Effects of Spin-Orbit Coupling on Jaynes-Cummings and Tavis-Cummings Models

TL;DR

This paper investigates how spin-orbit coupling influences the behavior of Jaynes-Cummings and Tavis-Cummings models in ultracold atoms within optical cavities, revealing modifications to phase transitions and system dynamics.

Contribution

It introduces the effects of spin-orbit coupling into JC and Tavis-Cummings models, showing altered phase transition boundaries and reentrant phases in many-atom systems.

Findings

Spin-orbit coupling modifies the JC model's static and dynamic properties.

It shifts the Dicke superradiance phase transition boundary.

Reentrant normal phases can occur due to spin-orbit effects.

Abstract

We consider ultracold atoms inside a ring optical cavity that supports a single plane-wave mode. The cavity field, together with an external coherent laser field, drives a two-photon Raman transition between two internal pseudo-spin states of the atom. This gives rise to an effective coupling between atom's pseudo-spin and external center-of-mass (COM) motion.

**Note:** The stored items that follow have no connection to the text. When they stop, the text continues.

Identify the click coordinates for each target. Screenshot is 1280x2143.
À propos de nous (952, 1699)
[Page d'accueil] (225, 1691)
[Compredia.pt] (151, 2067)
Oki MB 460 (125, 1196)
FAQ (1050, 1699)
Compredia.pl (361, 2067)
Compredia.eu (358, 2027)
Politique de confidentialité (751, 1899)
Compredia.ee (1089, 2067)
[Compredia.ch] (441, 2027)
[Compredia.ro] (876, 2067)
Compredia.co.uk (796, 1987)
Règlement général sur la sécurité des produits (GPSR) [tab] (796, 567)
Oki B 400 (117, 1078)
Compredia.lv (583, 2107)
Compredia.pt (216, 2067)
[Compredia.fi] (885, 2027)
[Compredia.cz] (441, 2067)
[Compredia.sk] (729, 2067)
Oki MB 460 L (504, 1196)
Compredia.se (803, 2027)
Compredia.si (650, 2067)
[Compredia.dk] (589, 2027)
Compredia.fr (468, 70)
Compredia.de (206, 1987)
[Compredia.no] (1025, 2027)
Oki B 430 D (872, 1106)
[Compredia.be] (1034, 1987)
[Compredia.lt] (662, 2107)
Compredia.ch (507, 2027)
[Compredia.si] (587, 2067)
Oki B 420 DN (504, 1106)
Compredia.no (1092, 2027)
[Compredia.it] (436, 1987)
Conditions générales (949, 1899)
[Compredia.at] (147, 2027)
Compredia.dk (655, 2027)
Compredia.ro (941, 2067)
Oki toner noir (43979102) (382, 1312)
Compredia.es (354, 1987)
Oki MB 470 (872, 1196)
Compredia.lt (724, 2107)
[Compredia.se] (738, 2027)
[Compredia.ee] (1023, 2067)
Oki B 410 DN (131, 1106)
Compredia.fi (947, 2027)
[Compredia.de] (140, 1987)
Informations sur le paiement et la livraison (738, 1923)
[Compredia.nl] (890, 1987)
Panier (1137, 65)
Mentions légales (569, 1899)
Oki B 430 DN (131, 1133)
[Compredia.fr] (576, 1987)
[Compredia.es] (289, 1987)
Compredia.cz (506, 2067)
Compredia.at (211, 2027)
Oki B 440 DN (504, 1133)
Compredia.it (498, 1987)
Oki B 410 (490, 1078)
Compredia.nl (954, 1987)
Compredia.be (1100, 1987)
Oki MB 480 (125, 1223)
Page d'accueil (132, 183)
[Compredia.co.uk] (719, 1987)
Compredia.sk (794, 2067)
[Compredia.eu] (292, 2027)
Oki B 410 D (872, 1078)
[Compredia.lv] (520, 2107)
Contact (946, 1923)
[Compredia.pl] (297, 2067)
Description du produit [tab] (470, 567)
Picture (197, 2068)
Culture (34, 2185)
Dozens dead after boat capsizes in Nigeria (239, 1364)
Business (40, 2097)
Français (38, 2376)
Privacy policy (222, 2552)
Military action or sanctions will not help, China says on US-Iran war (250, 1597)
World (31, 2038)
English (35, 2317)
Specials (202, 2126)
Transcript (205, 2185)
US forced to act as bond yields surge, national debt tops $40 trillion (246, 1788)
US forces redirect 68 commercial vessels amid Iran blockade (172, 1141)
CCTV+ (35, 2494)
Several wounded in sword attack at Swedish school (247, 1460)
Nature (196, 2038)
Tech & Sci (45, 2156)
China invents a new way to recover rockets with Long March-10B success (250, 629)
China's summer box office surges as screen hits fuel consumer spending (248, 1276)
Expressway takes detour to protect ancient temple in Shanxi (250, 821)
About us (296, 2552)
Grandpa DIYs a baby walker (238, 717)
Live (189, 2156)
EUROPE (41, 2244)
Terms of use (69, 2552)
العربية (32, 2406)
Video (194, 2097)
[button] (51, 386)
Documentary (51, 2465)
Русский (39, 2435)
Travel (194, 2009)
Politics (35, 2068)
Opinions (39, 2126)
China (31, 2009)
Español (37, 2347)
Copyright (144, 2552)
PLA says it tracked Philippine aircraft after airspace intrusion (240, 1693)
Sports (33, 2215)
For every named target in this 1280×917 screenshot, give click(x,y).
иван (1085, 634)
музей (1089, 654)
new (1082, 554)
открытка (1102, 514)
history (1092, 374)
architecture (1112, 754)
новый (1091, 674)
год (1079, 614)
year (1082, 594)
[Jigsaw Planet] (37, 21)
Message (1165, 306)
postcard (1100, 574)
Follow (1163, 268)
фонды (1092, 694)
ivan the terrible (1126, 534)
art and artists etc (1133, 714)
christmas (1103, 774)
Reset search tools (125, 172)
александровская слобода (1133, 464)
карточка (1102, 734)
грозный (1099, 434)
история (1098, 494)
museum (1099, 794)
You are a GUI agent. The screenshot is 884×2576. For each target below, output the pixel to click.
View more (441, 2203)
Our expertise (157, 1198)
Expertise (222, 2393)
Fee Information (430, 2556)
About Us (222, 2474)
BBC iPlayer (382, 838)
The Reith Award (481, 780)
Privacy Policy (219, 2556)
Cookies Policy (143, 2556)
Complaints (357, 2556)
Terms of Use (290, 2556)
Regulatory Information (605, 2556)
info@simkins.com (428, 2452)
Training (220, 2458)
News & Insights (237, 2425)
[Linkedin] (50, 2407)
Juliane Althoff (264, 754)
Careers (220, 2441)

For the case of a single atom inside the cavity, We show how the spin-orbit coupling modifies the static and dynamic properties of the Jaynes-Cummings (JC) model. In the case of many atoms in thermodynamic limit, we show that the spin-orbit coupling modifies the Dicke superradiance phase transition boundary and the non-superradiant normal phase may become reentrant in some regimes.